A shrinking workforce without immigration
Portes said Britain would need several approaches at the same time, including policies to boost productivity, delay the retirement age, increase labor force participation and immigration.
“None is likely to be sufficient on its own,” he said. “Immigration cannot compensate for population aging, but it can smooth the demographic transition.”
He added that without immigration, Britain’s workforce “would have shrunk rapidly in recent years”.
This presents a political challenge for Prime Minister Keir Starmer’s Labor government, which has pledged to reduce immigration, echoing promises made by the previous Conservative government and pressure from UK Reform, the right-wing anti-immigration party led by Nigel Farage.
under work net migration to the UKthe difference between people arriving and leaving the country fell 69% in the year ending June 2025, from 649,000 to 204,000.
Net migration peaked at nearly 1 million in 2023.
Despite the sharp reduction, he failed to prevent The reform wins thousands of seats in the local council over the past two years, riding a wave of anti-immigration sentiment among certain segments of the electorate.
The ONS expects net migration to add 2.2 million people to Britain’s population between 2024 and 2034, far less than previously predicted.
A Home Office spokesman said the government wanted to further reduce migration.
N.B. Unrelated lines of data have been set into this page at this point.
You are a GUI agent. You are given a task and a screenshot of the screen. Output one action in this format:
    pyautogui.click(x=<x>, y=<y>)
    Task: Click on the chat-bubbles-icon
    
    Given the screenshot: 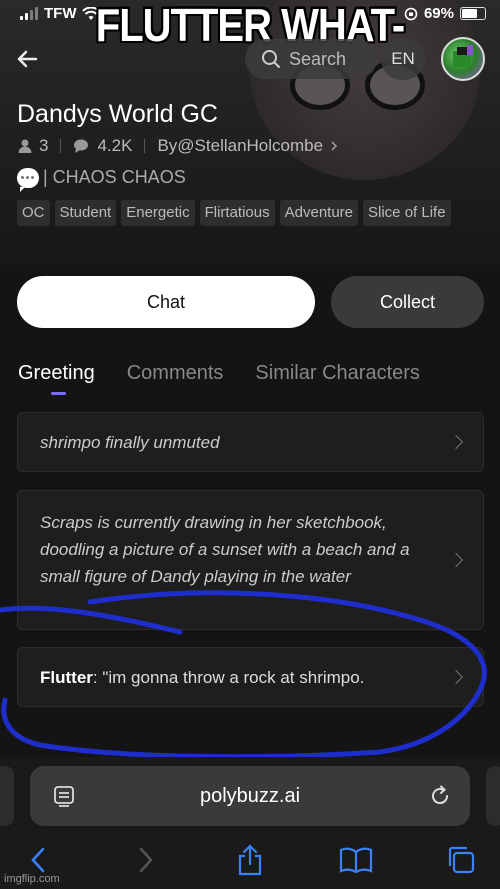 What is the action you would take?
    pyautogui.click(x=82, y=146)
    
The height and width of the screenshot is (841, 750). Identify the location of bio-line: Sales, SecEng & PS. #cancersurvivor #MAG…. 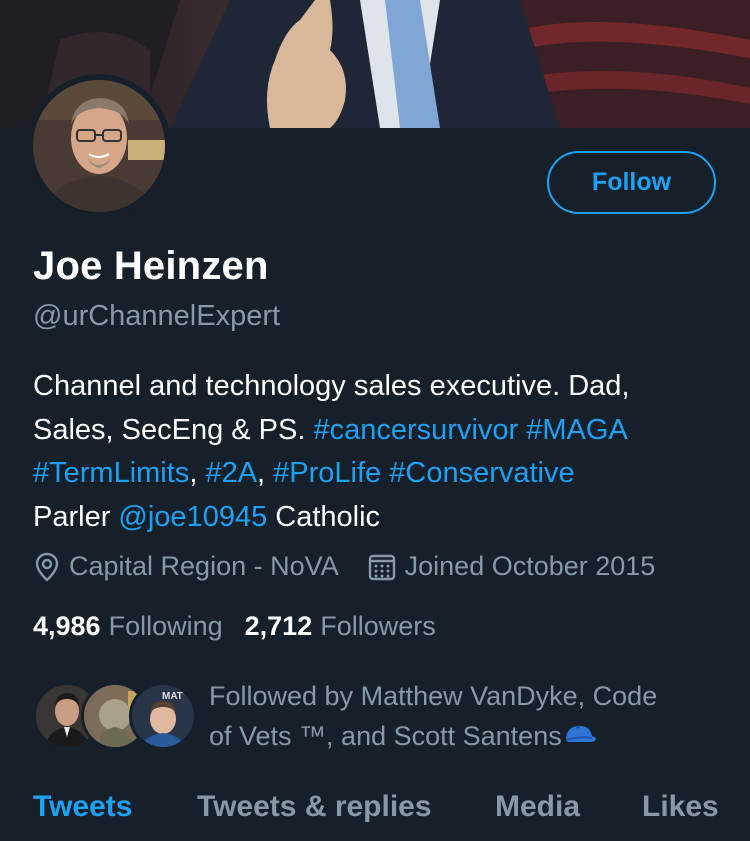
(378, 431).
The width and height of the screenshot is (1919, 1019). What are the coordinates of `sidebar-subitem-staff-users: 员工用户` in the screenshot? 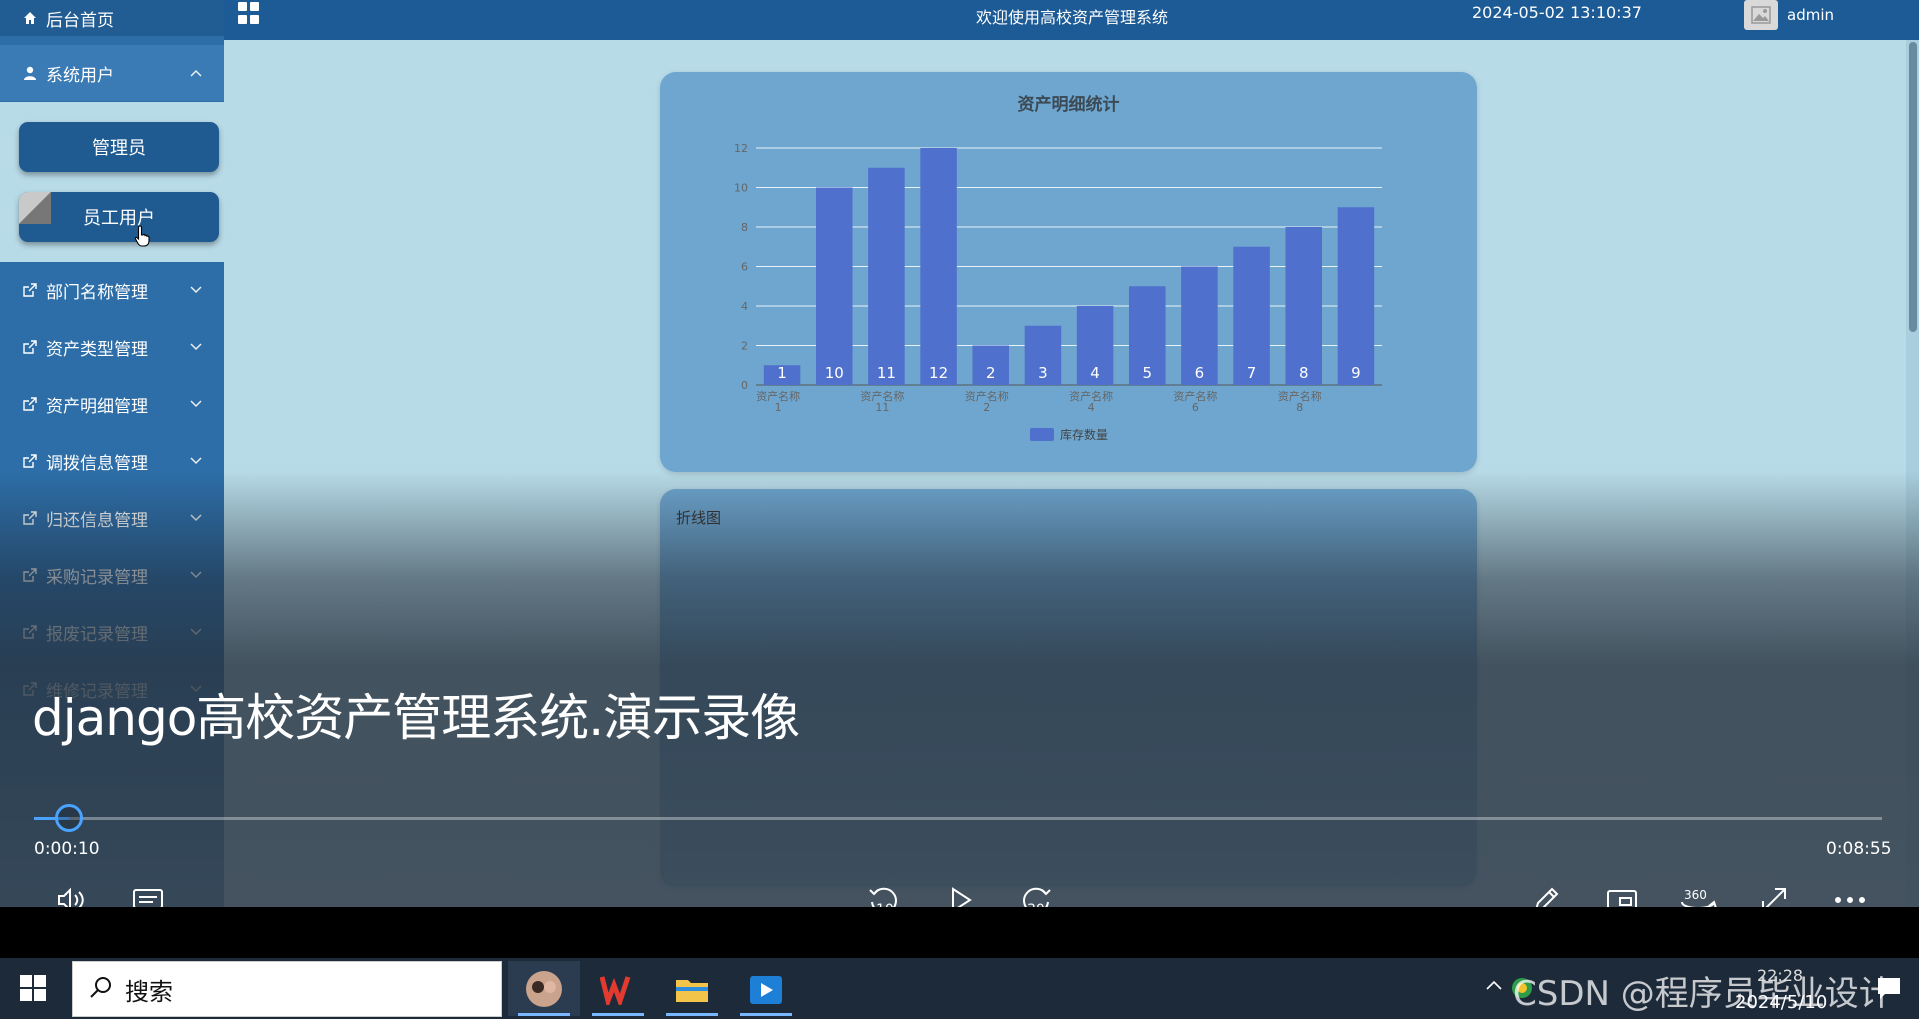 It's located at (119, 217).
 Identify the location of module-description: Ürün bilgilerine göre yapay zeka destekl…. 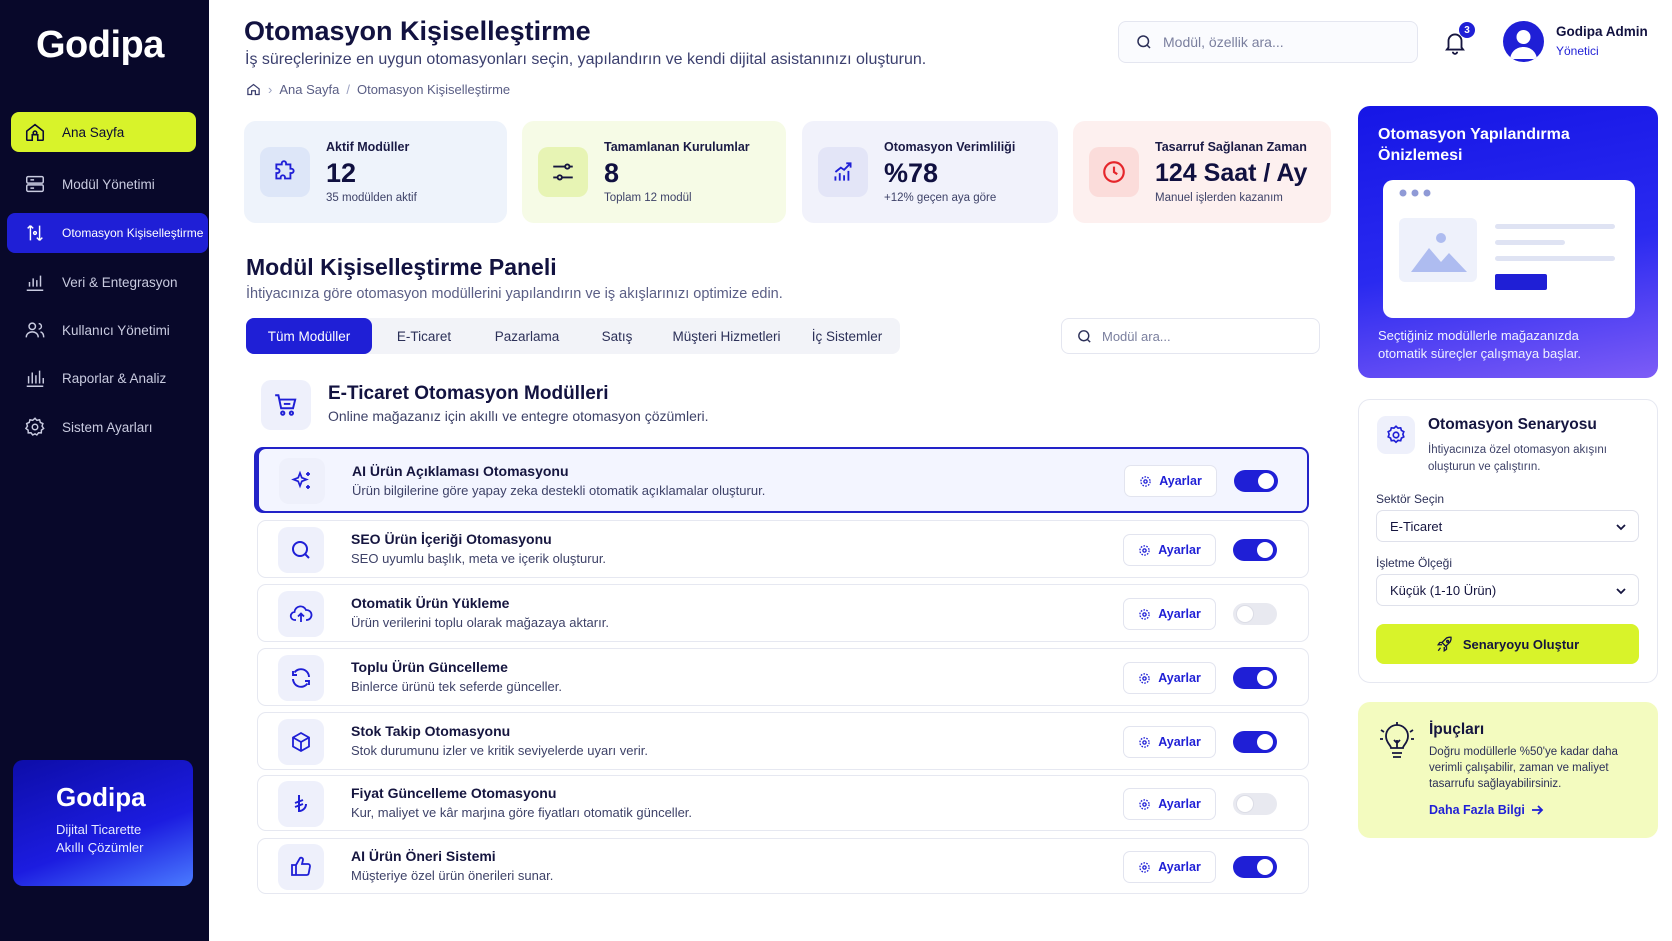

“While these projections do not directly take recent policy changes into account, we need to go further to reduce migration levels,” the spokesman said. “That’s why we’re introducing sweeping reforms to our immigration system, ending the over-reliance on cheap labour, while attracting the brightest and best to the UK.”
The survey by the ONS suggests immigration is not the main concern of the public.
In April, 90% of respondents said the cost of living was the most common issue facing Britain, followed by the National Health Service at 80% and the economy at 74%.
Only people over 70 ranked immigration in their top three concerns.
Migration relieves the pressure, but it is not a cure
While immigration may be part of the solution, migration experts caution against treating immigration as a cure for an aging population.
“Although ONS population projections suggest that the UK population would fall without international migration, this does not mean that migration is the answer to the challenges created by an aging population,” said Ben Brindle, a researcher at the Migration Observatory at the University of Oxford.
“The main challenge is fiscal: as the population ages, spending on pensions and health care increases, while the share of working-age taxpayers falls,” Brindle said.
Research suggests that the long-term effect of migration on public finances is relatively small, he added.
As older workers retire, Britain can fill labor shortages through training, automation and later retirement as well as migration, Brindle said.
Public divided on population slowdown
The public has mixed feelings about what demographic change means.
Ann, from Salford, said she was not surprised by the fall in births, posting on social media that “so many things stop young people from having families”.
Ellie blamed the cost of living crisis for the figures, saying, “people can’t afford to live, let alone have children.”
Alan from Manchester believes slower population growth could ease pressure on housing and public services. “A population decline would not be a bad thing in my opinion,” he said.
The demographic shift leaves Britain facing a question that politicians from most parties have struggled to answer: how to support an aging population and shrinking birthrates while promising voters lower immigration.
ONS forecasts suggest the country’s population will peak in the 2050s before beginning a long decline.
Courthouse News reporter James Francis Whitehead is in England.
Subscribe to our free newsletters
Our weekly newsletter Closing arguments provides the latest on ongoing trials, major litigation and decisions in courts around the US and the world, while monthly Under the lights feeds legal dirt from Hollywood, sports, Big Tech and the arts.